___ BACAAN ___

Sabtu, 12 Desember 2009

Penyandang Tuna Rungu itu Kini S2

17 Maret 2006 12:31:23

Prestasinya memang tidak cumlaude, tapi semangat belajarnya untuk bisa meraih gelar strata dua (S2), patut diacungi jempol dan dicontoh. Apalagi dirinya termasuk penderita tuna rungu ringan, dimana ia mengalami gangguan pendengaran dan jika berbicara kurang jelas atau gagap. Itulah sosok Saprizul Kamil, wisudawan Program Pascarsarjana Teknik Ligkungan ITS yang mendapat beasiswa dari Departemen Pekerjaan Umum.

Prestasinya memang tidak cumlaude, tapi semangat belajarnya untuk bisa meraih gelar strata dua (S2), patut diacungi jempol dan dicontoh. Apalagi dirinya termasuk penderita tuna rungu ringan, dimana ia mengalami gangguan pendengaran dan jika berbicara kurang jelas atau gagap. Itulah sosok Saprizul Kamil, wisudawan Program Pascarsarjana Teknik Ligkungan ITS yang mendapat beasiswa dari Departemen Pekerjaan Umum.

“Saya menyadari akan kekurangan diri ini, tapi itu bukan berarti keinginan untuk terus belajar dan belajar jadi terhambat. Kalau ada kesempatan dan beasiswa lagi, saya masih ingin melanjutkan sampai ke program doktor,” kata Kamil saat ditemui Kamis siang (16/3) di Kampus ITS, bersama isteri dan seorang anaknya.

PNS dari Pemda Indramayu yang ditempatkan di Kantor Lingkungan Hidup ini mengakui, hambatan pendengaran dan komunikasi memang acapkali mengganggu proses ia menerima materi kuliah, tapi berkat hobi membaca yang sangat luar biasa pada dirinya, hambatan-hambatan itu pun seolah tak ada. “Kemauan saya untuk belajar memang besar, sehingga hambatan apa pun seringkali saya abaikan. Apalagi para dosen dalam memberikan materinya selalu dilengkapi dengan hand out lewat visualisasi, sehingga saya lebih mudah untuk mengerti,” kata ayah satu orang anak kelahiran Bandung, 11 April 1966 ini.

___

### [LATIHAN TERTULIS]
Berdasarkan bacaan tentang Saprizul Kamil di atas, dari instansi manakah ia memperoleh beasiswa?

___ BAHAN YANG DISEDIAKAN ___

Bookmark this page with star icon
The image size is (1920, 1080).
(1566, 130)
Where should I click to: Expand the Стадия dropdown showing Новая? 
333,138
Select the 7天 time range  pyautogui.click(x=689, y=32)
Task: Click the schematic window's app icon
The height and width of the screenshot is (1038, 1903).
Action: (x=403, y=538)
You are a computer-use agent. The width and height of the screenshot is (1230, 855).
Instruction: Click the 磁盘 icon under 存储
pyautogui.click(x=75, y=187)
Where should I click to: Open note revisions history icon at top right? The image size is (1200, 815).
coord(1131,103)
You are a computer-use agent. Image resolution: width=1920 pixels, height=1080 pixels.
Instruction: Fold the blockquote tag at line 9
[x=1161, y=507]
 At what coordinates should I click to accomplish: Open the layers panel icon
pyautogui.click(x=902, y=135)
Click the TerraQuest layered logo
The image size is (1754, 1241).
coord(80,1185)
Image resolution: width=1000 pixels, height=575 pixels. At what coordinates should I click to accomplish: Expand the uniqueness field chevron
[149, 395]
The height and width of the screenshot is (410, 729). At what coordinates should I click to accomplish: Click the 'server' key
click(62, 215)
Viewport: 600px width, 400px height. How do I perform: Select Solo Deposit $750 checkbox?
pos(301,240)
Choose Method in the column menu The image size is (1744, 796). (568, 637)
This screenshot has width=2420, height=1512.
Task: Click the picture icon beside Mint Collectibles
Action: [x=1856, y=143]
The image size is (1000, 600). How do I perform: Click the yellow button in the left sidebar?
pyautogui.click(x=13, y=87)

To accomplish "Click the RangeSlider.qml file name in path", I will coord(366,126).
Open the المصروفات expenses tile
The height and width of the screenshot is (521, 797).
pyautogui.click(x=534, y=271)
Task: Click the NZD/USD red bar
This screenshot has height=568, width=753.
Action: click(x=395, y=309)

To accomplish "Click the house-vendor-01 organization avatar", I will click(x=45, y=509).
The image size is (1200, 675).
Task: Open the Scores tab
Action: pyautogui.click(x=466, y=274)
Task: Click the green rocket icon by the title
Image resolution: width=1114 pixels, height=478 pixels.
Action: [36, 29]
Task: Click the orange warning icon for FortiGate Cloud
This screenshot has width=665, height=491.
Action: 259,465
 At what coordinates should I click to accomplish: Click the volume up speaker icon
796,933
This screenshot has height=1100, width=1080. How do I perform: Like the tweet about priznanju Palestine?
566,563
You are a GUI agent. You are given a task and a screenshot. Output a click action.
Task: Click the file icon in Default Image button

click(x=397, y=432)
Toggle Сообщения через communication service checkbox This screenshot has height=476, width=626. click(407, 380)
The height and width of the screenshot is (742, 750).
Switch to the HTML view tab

___

### [JAWABAN]
Ia memperoleh beasiswa dari Departemen Pekerjaan Umum.